第35話
「大きなけがはありませんが、二人とも過労ですね。今日一日、いや明日までは安静に」
「まだオーク狩りがあるんですけど」
「あんな化け物相手にして普通の冒険者なら死んでてもおかしくありませんよ。無傷なんて奇跡だ。この上無理をするなど医者として許せるわけがないでしょう」
布団の上で上半身だけ起こして医者の言い分を聞く二人。ここは沼地の住人の家。
結局二人は沼地の住人の部屋で翌朝まで寝込んでいた。
その間、住人は村長を呼び寄せ、村長は手すきのものを集めて住人の家に行き、眠ってる二人の着替えや森の様子の見るなどといった大騒ぎ。
怪鳥の一匹は骨、もう一匹は胴体に剣がつき刺さっているとなればまぁ、何かあったとは田舎者でも気づく。
ちなみに腹に剣が刺さっている一匹は元猟師が村長の命令で駆り出され、嫁さんの手を借りながら解体して肉にして村の人間に配ったのだそうだ。
馬並みにでかいのだ。矢と剣が刺さってるとはいえ食うところは沢山あっただろう。
「肉は都合が合わなくて無理だったが、羽については御者が首都に行くから、そのついでに売ってくるように言っておいたよ。あんたらみたいな商売だと現物より現金でもらったほうがいいだろ」
起きた二人はまず近所の村から呼ばれた医者の見せられた。その隣で事情を説明しながら、モンスターの肉を甘辛いたれにつけて焼いたものを元猟師は渡す。
美味しいがさっきまで過労で寝込んでいた人間に食わせるものじゃない。田舎の人間は気が聞かない。二人は少しかじる程度。

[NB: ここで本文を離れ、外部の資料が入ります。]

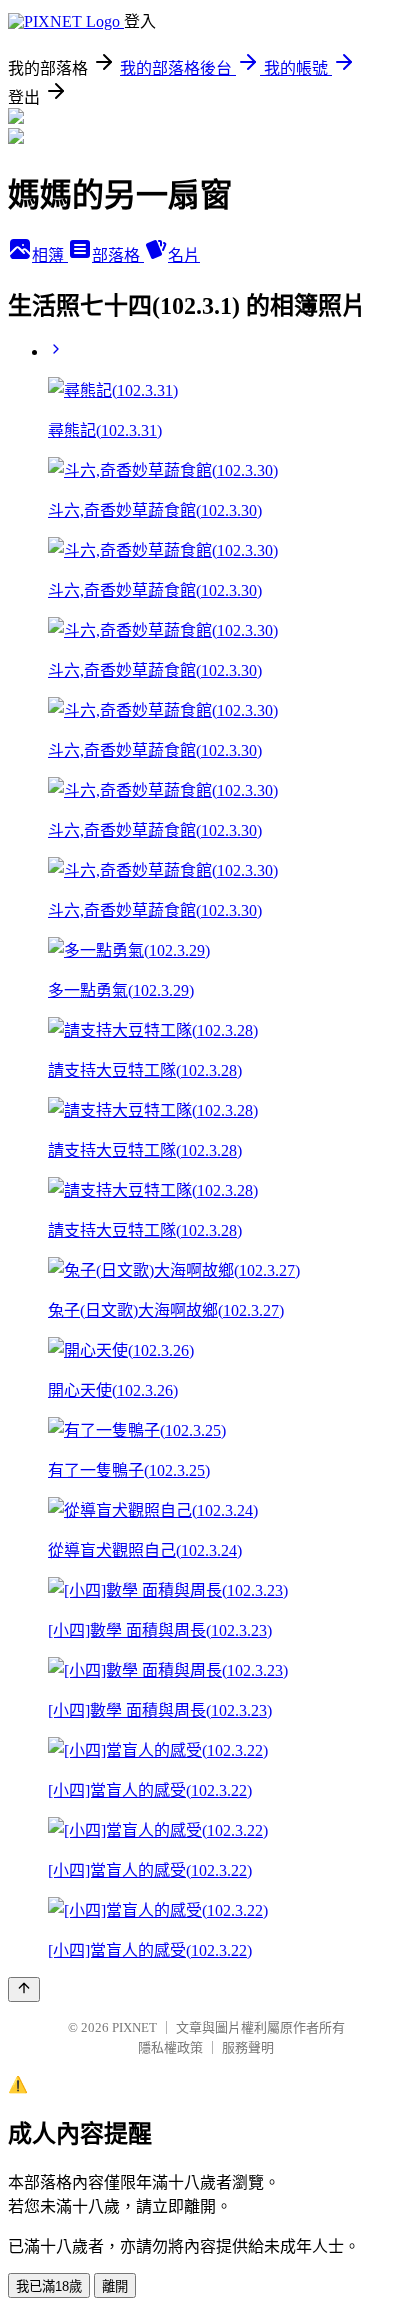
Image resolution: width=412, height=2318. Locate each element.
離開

ちなみに御者とは二人を運んできた男の事。馬車の扱いがうまく首都と村を往復して商売や雑用、あと送迎などを請け負うので村の人間から御者などと呼ばれてるとこのこと。
「肉については乾燥させるなりしてあんたらに持たせても良かったが、どう加工するにも手間がかかるからな。あんたらにはもっと保存がきくものを代わりに渡すか報酬に足し前をするかするように幹部連中にいっておいた。あと一応骨も残ってる。何に使えるかわからないが、いるか?」
「首都で売るにも面倒が多いだけです。粉にして畑にまけば肥料になりますからそっちでどうぞ」
Vはそう言って肉をもう一切れどうにか食べた。